Overnight the Aussie dollar increased in value against the USD
, going from 0.6941 to 0.6980. A difference of about $8 (or a few coffees) if you exchanged $2000 AUD.
Bummed out that you missed the bonus caffeine hit by purchasing yesterday? Next time add Rate Guard
to your purchase in store, and if the rate improves within 14 days of purchase we will refund you the difference*.
US/China trade war
Our Aussie dollar has been well supported this week off the back of the recommencement, and apparent progress, of trade talks between the US and China. Now in their third day of discussions, whilst there is no formal agreement, both sides have made progress on a number of issues, including China’s purchase of US goods and opening Chinese markets further to American capital.

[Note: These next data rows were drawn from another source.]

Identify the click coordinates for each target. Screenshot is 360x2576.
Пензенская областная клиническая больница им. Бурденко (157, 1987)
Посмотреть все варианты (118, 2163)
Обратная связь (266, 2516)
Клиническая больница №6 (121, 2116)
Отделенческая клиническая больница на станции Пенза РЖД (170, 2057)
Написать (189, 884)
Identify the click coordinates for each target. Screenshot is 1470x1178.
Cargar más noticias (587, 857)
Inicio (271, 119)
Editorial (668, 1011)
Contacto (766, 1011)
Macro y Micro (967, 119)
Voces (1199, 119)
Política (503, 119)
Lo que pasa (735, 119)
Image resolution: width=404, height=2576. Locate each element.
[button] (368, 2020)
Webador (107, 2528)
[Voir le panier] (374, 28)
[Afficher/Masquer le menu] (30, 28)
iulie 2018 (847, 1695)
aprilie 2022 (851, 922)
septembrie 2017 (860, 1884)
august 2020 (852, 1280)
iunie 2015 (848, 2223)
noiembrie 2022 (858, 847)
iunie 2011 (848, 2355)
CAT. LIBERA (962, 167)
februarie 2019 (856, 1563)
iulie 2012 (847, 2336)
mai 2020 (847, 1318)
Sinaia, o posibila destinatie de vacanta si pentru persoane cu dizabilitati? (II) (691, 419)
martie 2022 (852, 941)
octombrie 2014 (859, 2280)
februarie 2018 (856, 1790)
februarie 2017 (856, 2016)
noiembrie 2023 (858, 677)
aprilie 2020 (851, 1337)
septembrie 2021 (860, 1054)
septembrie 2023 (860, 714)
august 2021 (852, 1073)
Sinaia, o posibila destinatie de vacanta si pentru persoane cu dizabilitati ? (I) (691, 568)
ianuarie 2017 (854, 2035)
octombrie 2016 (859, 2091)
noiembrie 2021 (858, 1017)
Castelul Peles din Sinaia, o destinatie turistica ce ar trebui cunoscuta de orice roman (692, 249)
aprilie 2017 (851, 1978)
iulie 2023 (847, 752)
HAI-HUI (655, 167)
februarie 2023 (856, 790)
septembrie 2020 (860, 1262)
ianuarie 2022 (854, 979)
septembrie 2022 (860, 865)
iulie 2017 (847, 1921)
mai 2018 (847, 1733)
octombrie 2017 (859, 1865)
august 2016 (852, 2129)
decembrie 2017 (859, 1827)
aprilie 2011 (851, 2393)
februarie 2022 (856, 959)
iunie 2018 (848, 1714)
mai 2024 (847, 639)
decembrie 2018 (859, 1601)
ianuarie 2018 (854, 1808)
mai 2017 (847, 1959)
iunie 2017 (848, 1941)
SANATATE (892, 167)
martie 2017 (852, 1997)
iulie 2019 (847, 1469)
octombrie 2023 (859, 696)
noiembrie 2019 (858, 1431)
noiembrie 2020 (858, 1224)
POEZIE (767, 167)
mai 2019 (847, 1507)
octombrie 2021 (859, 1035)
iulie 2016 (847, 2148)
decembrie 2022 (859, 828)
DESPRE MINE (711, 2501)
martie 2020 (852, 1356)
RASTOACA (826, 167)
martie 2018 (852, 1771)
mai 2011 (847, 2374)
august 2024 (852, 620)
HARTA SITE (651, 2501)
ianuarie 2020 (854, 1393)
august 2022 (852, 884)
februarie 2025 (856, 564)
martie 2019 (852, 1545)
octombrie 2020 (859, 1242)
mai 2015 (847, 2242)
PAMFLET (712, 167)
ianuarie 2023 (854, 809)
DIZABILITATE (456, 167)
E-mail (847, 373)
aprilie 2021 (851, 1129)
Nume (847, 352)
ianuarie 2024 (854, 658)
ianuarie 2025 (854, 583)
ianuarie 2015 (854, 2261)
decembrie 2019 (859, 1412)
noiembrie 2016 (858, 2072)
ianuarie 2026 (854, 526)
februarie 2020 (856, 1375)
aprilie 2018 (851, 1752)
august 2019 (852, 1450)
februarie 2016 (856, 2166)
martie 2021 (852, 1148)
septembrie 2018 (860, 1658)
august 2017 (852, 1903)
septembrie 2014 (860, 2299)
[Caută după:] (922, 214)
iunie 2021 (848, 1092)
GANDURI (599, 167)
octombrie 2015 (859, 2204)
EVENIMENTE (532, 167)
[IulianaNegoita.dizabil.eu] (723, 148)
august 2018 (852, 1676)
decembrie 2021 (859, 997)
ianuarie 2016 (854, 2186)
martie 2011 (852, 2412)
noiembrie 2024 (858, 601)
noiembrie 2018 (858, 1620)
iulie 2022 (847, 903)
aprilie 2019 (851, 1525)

We are yet to see a resolution on other aspects of the agreement, such as Chinese subsidies for domestic firms and the protection of intellectual property.
It’s reported that President Trump is looking to make a deal with China sooner rather than later, as the current lack of agreement has contributed to falling stock markets in the last few months.
Trump and the Fed
The past few months have also seen Trump fighting with the Federal Open Market Committee (FOMC), urging them to slow or even stop the increase of US interest rates. Whilst Trump didn’t win the December battle (the FOMC hiked rates by 0.25%), the subsequent fall in share market prices, coupled with slightly weaker US economic data and the Chinese trade war may see the Fed pause for a little while.
The FOMC released the minutes from their December meeting yesterday. Despite raising interest rates, the language used in the minutes could be considered dovish (definition below). The minutes didn’t provide much clarity on the timing of any future interest rate moves and the word ‘patient’ was used, making it clear that the FOMC? was taking note of what the market was telling them.
For the time being, the Fed will most likely play the waiting game, monitoring business and consumer confidence as the market continues to digest the December rate hike.
The expected hold on US interest rates, progress of trade talks and solid commodity prices have seen market sentiment shift to a more ‘risk-on’ type of environment, which often sees upward pressure on the AUD.
This is good news for Aussie travellers, and we recommend keeping an eye on the news to see how long this positive sentiment sticks around.
Nothing major has really happened with Brexit
over the past few days that has seen an effect on Aussie travellers and their travel money.
British MPs will vote on Prime Minister Theresa May’s Brexit deal next Tuesday (Wednesday Australia time). If the deal isn’t passed (which people are pegging as a high probability), May will have to present an alternative to her deal within three days. Sheesh.
Definitions for those of us playing at home:
Dovish wording (Dovish v Hawish market)
These are terms that refer to the general sentiment of a country’s central bank when talking about monetary policy.
The bank will take a hawkish stance when they want to prevent excessive inflation. This is often done by increasing interest rates. Increasing interest rates generally puts upward pressure on the value of that country’s currency, as investors can now get a greater return.
The bank will take a dovish stance when the economy is not growing and the government is seeking to guard against deflation. You guessed it; this could lead to decreasing interest rates which would put downward pressure on the value of the currency. Just keep in mind that this value is still relative to other countries, so a dovish stance is not always bad news for the value of the currency.
An easy way to remember: hawks fly higher than doves. So when markets talk about things being hawkish, it generally means things are going up. You normally see doves on the ground, so if there is talk of things being ‘dovish’, things may be going down.
Risk Sentiment (Risk-averse mood)
This refers to changes in investment activity based on the level of risk tolerance in the market. If the risk is perceived to be low (risk-on) the theory states that investors are more willing to engage in higher-risk investments. Likewise, when the risk is perceived to be high (risk-off), investors will seek lower-risk investments.
This blog is provided for information only and does not take into consideration your objectives, financial situation or needs. You should consider whether the information and suggestions contained in any blog entry are appropriate for you, having regard to your own objectives, financial situation and needs. While we take reasonable care in providing the blog, we give no warranties or representations that it is complete or accurate, or is appropriate for you. We are not liable for any loss caused, whether due to negligence or otherwise, arising from use of, or reliance on, the information and/or suggestions contained in this blog.
All rates are quoted from the Travel Money Oz website, and are valid as of 10 January 2019.